Thursday, May 3, 2007

Wish You Were Here, as promised

Despite not being Notes on a Scandal, this book had several things that attracted me to it. First, it shares a title with one of my favorite Pink Floyd songs. Second, it's by Stewart O'Nan, who wrote The Circus Fire, which I liked more than was decent for a book about one of the worst civic disasters in the country's history. Third, it is set near where I grew up, in Chatauqua. Sounds like a winner to me.

The book made me terribly sad. I do try to be careful about spoiling the endings of books I write about here, but I will go out on a limb here and let everyone know in advance that the dog survives the entire book, even though he's old, and even though he ominously gets left alone several times. Don't worry. He's not a metaphor for aging and loss. He is just a dog.

The sadness centers around the rest of the family. This family, the Maxwells, have been coming to a cottage on Lake Chatauqua in the southwest corner of New York State, for decades. With the death of the father, Henry, the mother (Emily) decides to sell the cottage, but brings everyone back there for one last week. "Everyone" consists of her sister-in-law, Arlene; her daughter Meg; Meg's two children, Sarah (about 13) and Justin (about 9); her son Ken; Ken's wife Lisa and their children Ella and Sam (roughly the same age as Meg's children).

During the week, we see the complex family bonds sometimes shift subtly, and at other times get more firmly knitted into place. Ken has a separate persona for his sister, his wife, and his mother, and he never really resolves this during the week. In fact, the reader can tell that he'll continue to struggle with it until the death of at least one, if not two, of the principals. In contrast, Meg has always had a tumultous relationship with her mother, but it appears as though they are finally starting to reconcile.

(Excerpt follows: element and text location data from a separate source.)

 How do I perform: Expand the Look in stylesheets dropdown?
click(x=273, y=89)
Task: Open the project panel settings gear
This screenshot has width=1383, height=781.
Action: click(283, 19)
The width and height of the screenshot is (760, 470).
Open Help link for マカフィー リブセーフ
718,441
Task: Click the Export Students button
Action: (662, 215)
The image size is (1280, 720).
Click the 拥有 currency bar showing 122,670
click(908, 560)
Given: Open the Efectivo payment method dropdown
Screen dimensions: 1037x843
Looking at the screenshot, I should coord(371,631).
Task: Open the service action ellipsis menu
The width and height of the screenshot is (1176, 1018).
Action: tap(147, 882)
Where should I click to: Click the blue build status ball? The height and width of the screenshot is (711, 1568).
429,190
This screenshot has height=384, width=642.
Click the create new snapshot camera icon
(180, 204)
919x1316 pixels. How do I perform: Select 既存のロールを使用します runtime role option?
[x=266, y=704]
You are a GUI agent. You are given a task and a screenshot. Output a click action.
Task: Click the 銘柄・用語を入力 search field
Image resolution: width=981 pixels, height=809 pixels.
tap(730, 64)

The week at the cottage represents the end of a phase in their lives. For Meg and Ken, it's a realization that they really are all grown up, their dad is gone, and that their allegiances must now lie with the families they've made, not the family they grew up with. For the older generation of Emily and Arlene, it's the end of their lives itself that is staring them in the face. They've seen the area change and lose its quaint feel, they've watched their friends get old and die, they know that the new owner of the cottage may knock it down altogether.

This sense of loss throws the rest of their lives into sharp relief. Ken is a struggling photographer who works in a development lab for $8.50 an hour. Meg is a recovering alcoholic, freshly divorced, struggling financially, faced with the horrifying prospect of starting it all over. Both take long, hard looks at their lives during the week, and both come up wanting. The hopefulness is in Emily and Arlene, whose choices have been made, and who are relatively content with the way their lives have gone, even Arlene, who never married or had children.

This book could've been horribly sappy, but Stewart O'Nan has managed to avoid this trap and get to the real emotions underneath. I would imagine that most people would be able to find someone to relate to in this book. I enjoyed it and was sorry to finish it.